Reasoning-Driven Anomaly Detection and Localization with Image-Level Supervision: This paper proposes two modules, ReAL and CGRO, which extract anomaly-relevant tokens from the autoregressive reasoning process of an MLLM and aggregate their visual attention maps to generate pixel-level anomaly maps. A consistency-guided reinforcement learning scheme then aligns reasoning tokens with visual evidence, enabling end-to-end anomaly detection, localization, and interpretable reasoning under image-level supervision only.
Reinforce to Learn, Elect to Reason: A Dual Paradigm for Video Reasoning: This paper proposes RLER, a dual-paradigm framework in which the training stage employs GRPO with three novel rewards (Frame-sensitive, Think-transparency, Anti-repetition) to teach the model to generate structured evidence, while the inference stage uses a training-free orchestrator to perform evidence-consistency-based weighted election and self-checking across multiple candidates. RLER comprehensively outperforms open-source and RL-based LMMs on 8 video benchmarks with an average gain of 6.3%, requiring only approximately 3.1 candidates on average.

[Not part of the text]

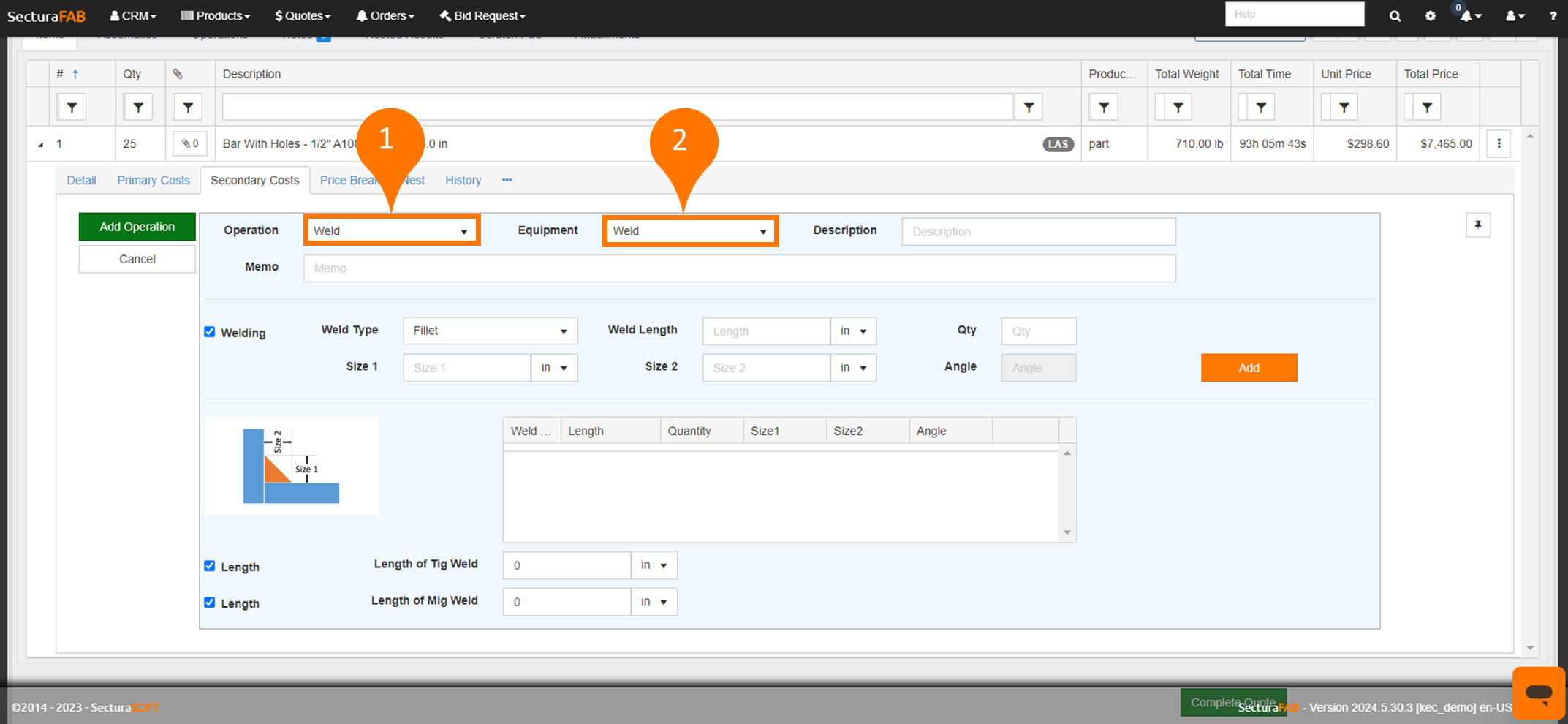Open the Operation dropdown set to Weld
Screen dimensions: 1568x724
tap(391, 231)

Rethinking Camera Choice: An Empirical Study on Fisheye Camera Properties in Robotic Manipulation: This paper presents the first systematic empirical study on the properties of wrist-mounted fisheye cameras in imitation learning for robotic manipulation. Centered on three core research questions—spatial localization, scene generalization, and hardware generalization—it reveals both the advantages and limitations of wide field-of-view (FoV) imaging, and proposes Random Scale Augmentation (RSA) to address scale overfitting in cross-camera transfer.
RoboAgent: Chaining Basic Capabilities for Embodied Task Planning: This paper proposes RoboAgent, a capability-driven embodied task planning framework that employs a single VLM to simultaneously serve as a scheduler and five basic capabilities (exploration guidance, object grounding, scene description, action decoding, experience summarization). Through three-stage training (SFT + DAgger + expert-guided RL), RoboAgent achieves state-of-the-art performance on EB-ALFRED and ALFWorld.

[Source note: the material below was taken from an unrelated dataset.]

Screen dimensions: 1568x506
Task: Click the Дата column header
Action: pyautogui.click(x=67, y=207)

See It, Say It, Sorted: An Iterative Training-Free Framework for Visually-Grounded Multimodal Reasoning in LVLMs: This paper proposes Evidence-Constrained Reweighting Decoding (ECRD), a framework that maintains a dynamic textual evidence pool during LVLM decoding, reweights candidate tokens via distribution negotiation, and automatically invokes a lightweight visual decider to extract micro-evidence under uncertainty—achieving significant reductions in visual hallucination and improvements in reasoning accuracy across multiple LVLMs without any training.
Seeing is Improving: Visual Feedback for Iterative Text Layout Refinement: VFLM proposes a layout generation framework that leverages visual feedback for iterative refinement. By combining a visually grounded reward model based on OCR accuracy with reinforcement learning training, the framework enables multimodal large language models to "see" rendered outputs and repeatedly self-correct, achieving substantial improvements in text layout quality over code-only generation approaches.
Specificity-aware Reinforcement Learning for Fine-grained Open-world Classification: This paper proposes SpeciaRL—a specificity-aware reinforcement learning framework that guides reasoning-capable large multimodal models to simultaneously improve prediction specificity and correctness in open-world fine-grained image classification, via a dynamic reward signal derived from the best prediction among online rollouts.